Entries supplied Block Start
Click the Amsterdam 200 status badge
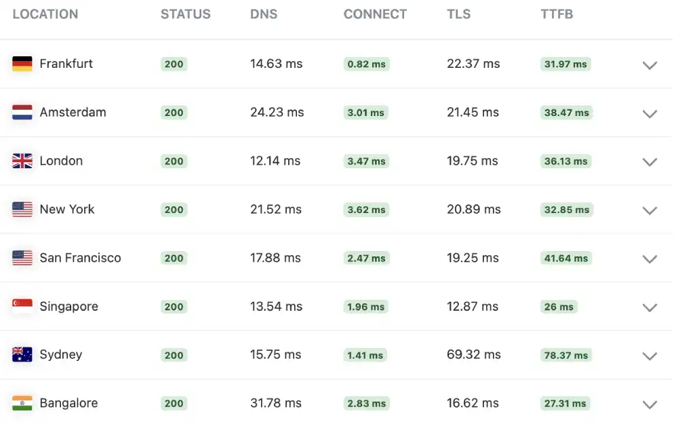678x441 pixels. [174, 113]
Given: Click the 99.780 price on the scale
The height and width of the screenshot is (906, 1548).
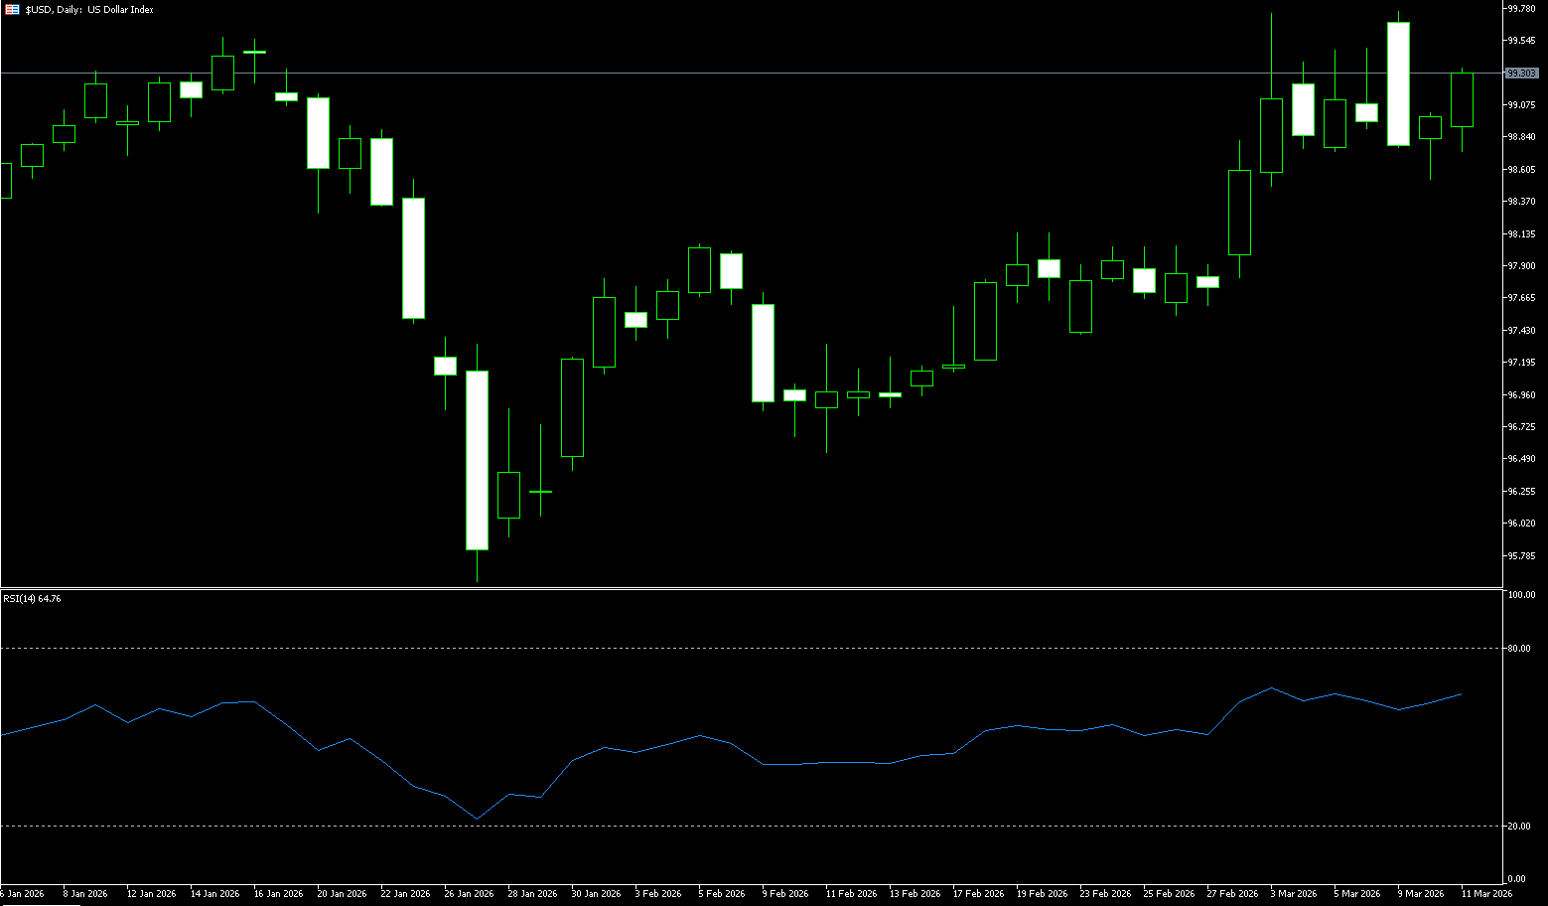Looking at the screenshot, I should tap(1521, 9).
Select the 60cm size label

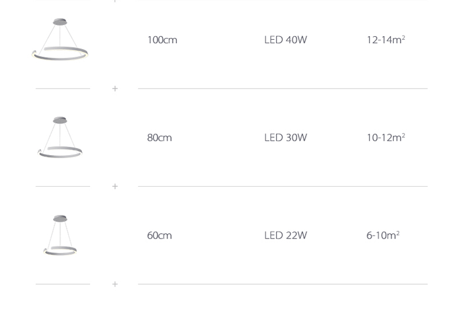[159, 236]
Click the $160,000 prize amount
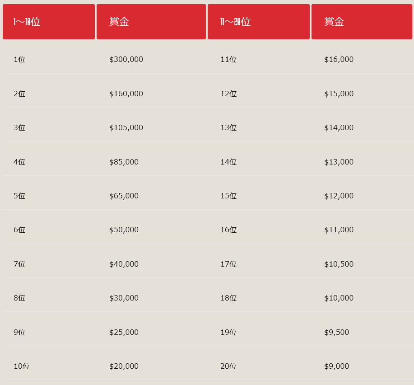 pyautogui.click(x=126, y=94)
Entries supplied Block End
**Problem to work on**
Exactly as they stand, the entries must be written out again, pictures excluded.

**Solution for this problem**
Click the Amsterdam 200 status badge
678x441 pixels. [174, 113]
Given: Click the 99.780 price on the scale
The height and width of the screenshot is (906, 1548).
Looking at the screenshot, I should tap(1521, 9).
Select the 60cm size label

[159, 236]
Click the $160,000 prize amount
 pyautogui.click(x=126, y=94)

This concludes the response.